Il contrasto era inasprito dalla politica razzista nei confronti degli sloveni, condotta dall’Italia dopo l’annessione di quelle regioni, avvenuta nel 1918, e, soprattutto, con l’occupazione della Slovenia dal 1941 al 1943. Furono 25 anni contraddistinti da crescenti violenze che, durante la guerra, assunsero carattere di genocidio(2). Fin dal 1919, i fascisti avevano inaugurato la macabra consuetudine di gettare nelle foibe avversari politici o considerati tali in quanto slavi.

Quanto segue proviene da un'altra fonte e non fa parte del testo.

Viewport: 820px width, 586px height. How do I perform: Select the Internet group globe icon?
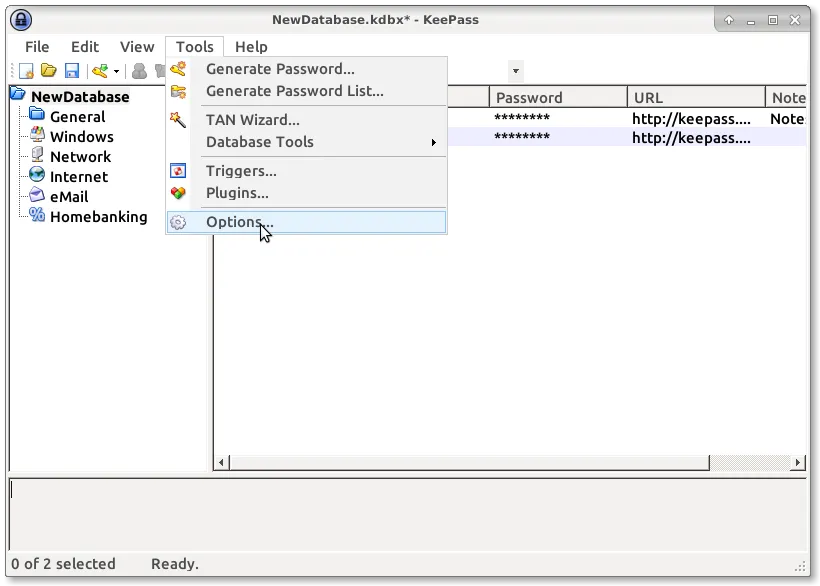coord(37,176)

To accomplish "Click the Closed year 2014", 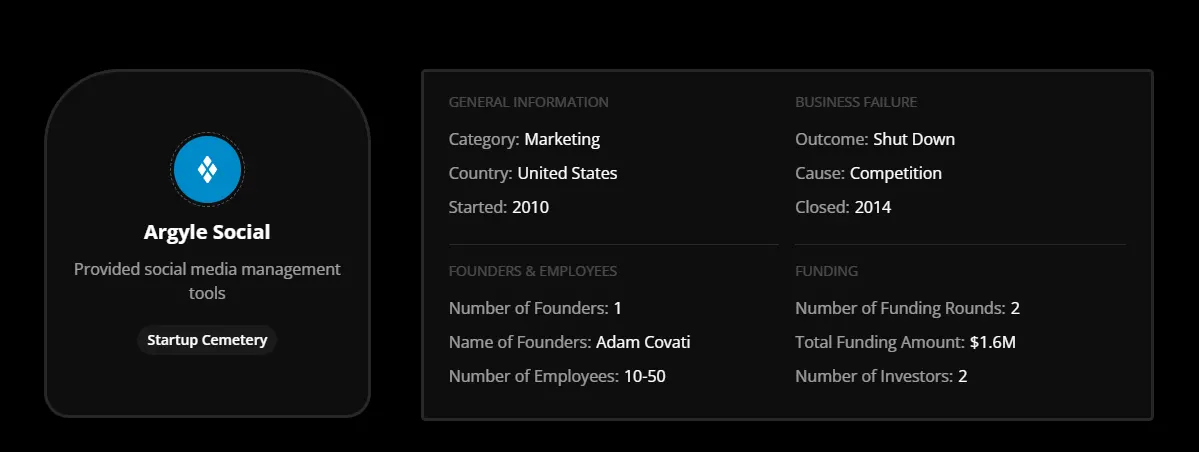I will coord(872,207).
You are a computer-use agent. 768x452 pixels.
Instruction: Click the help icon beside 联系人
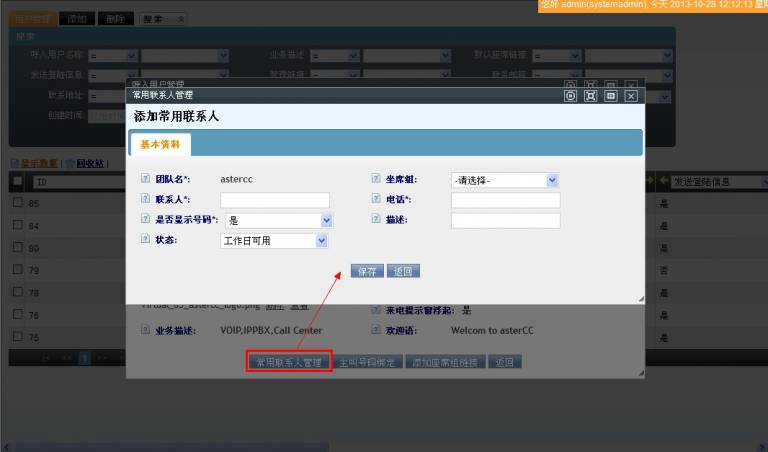click(x=146, y=200)
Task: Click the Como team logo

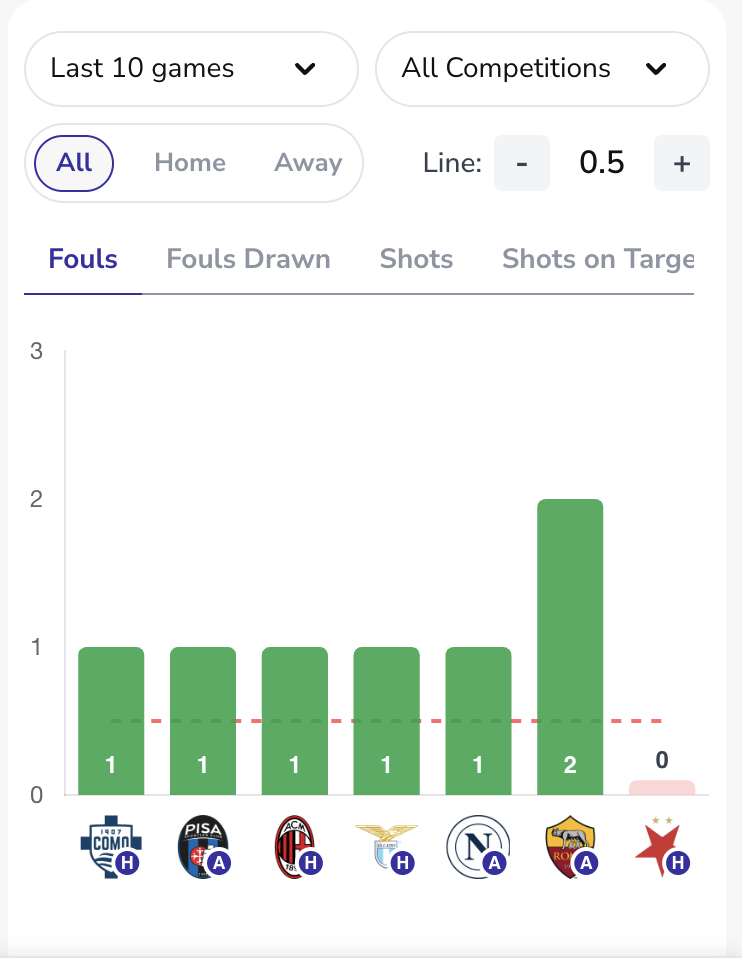Action: click(106, 845)
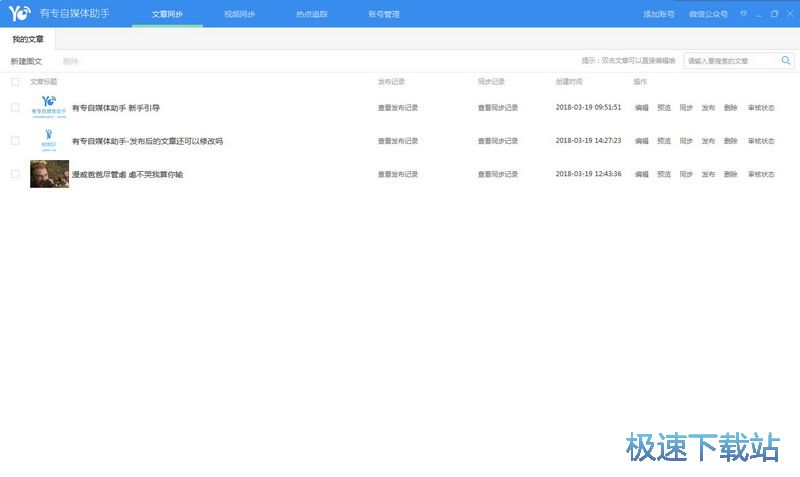
Task: Click 审核状态 for the second article
Action: 761,141
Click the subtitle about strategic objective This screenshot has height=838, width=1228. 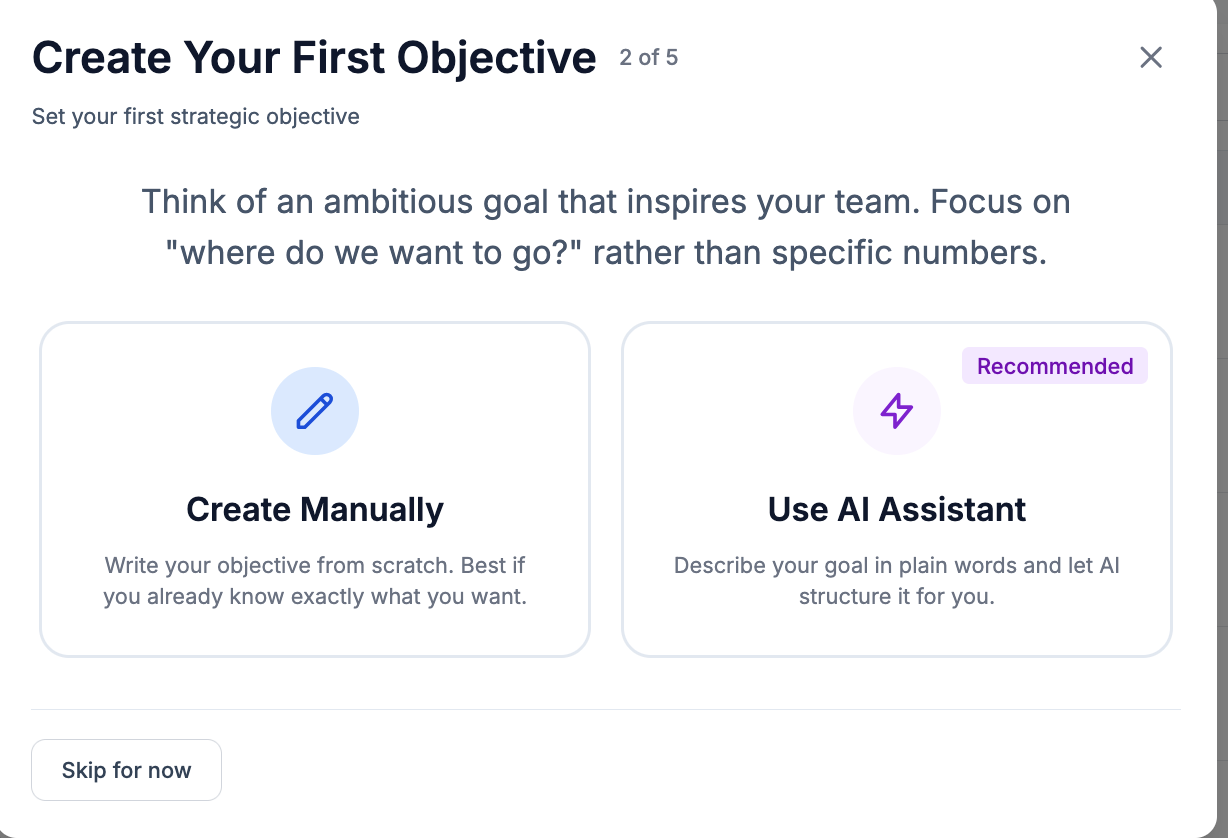pyautogui.click(x=195, y=116)
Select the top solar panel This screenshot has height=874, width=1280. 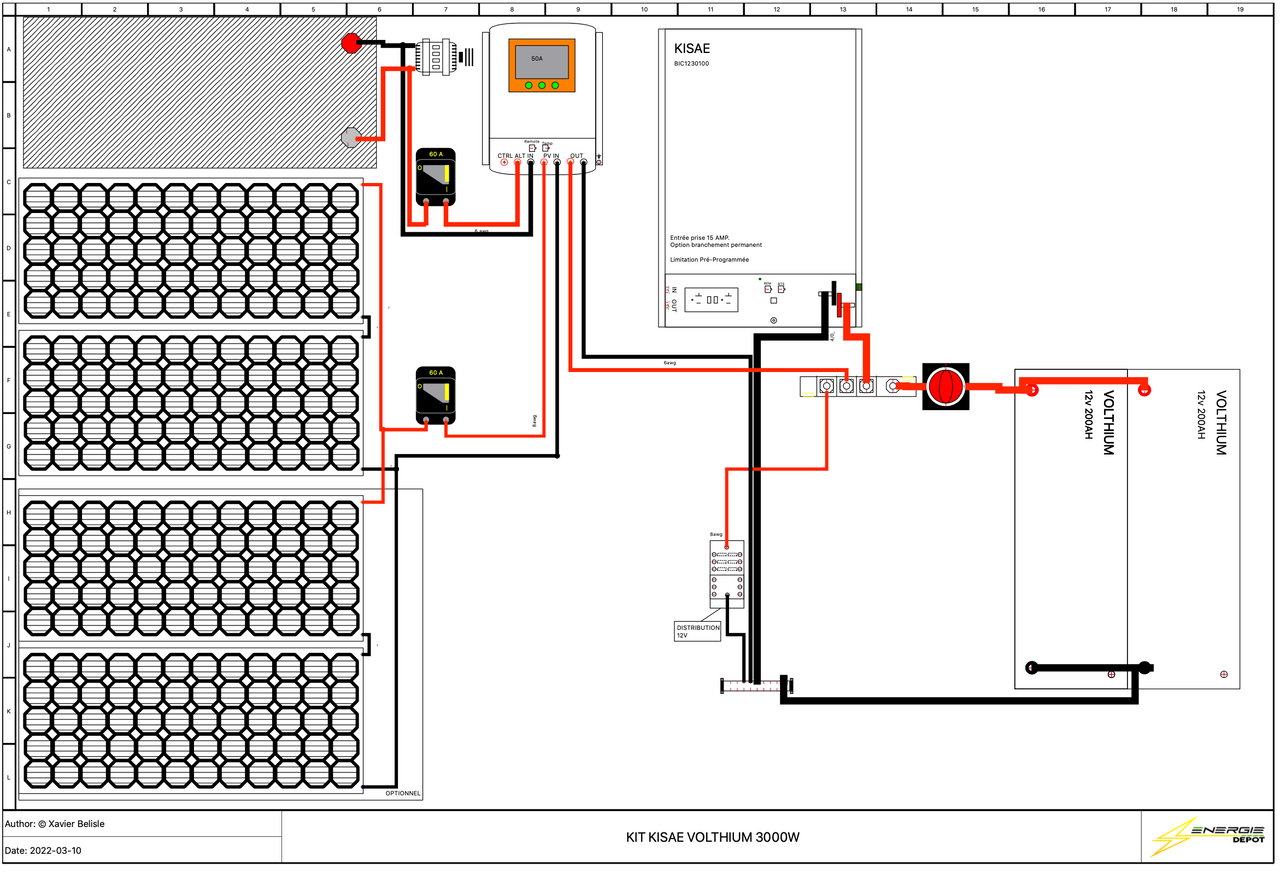(x=192, y=251)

La persecuzione degli sloveni si intrecciò alla repressione contro socialisti e comunisti che, negli importanti centri industriali di Trieste, Fiume, Albona e Pola, vantavano una tradizione di forte impronta internazionalista, fondata su consolidati rapporti tra le differenti nazionalità che, dalla fine dell’Ottocento, connotavano il proletariato di quelle zone, in cui convivevano non solo italiani e sloveni, ma anche ebrei, tedeschi e croati. In tutta la regione, le aggressioni fasciste furono subito estremamente violente: a Trieste il 13 luglio 1920 incendiarono l'Hotel Balkan, sede del Centro culturale sloveno, il 9 febbraio 1921 incendiarono «Il Lavoratore», quotidiano del Partito Comunista d’Italia per la Venezia Giulia e, il 28 febbraio, le Camere del Lavoro di Trieste e dell’Istria. Per tutto il ventennio fascista, il Partito Comunista d’Italia denunciò i soprusi e le persecuzioni contro gli sloveni, mantenendo rapporti non solo con i comunisti slavi ma anche con le tendenze nazionaliste radicali.
La tradizione internazionalista era talmente radicata, che neppure la sanguinaria pulizia etnica fascista era riuscita a distruggerla, aveva comunque posto premesse, che furono poi sfruttate a fondo dai nazionalcomunisti iugoslavi. Ma prima, questi ultimi dovettero eliminare ogni voce di dissenso.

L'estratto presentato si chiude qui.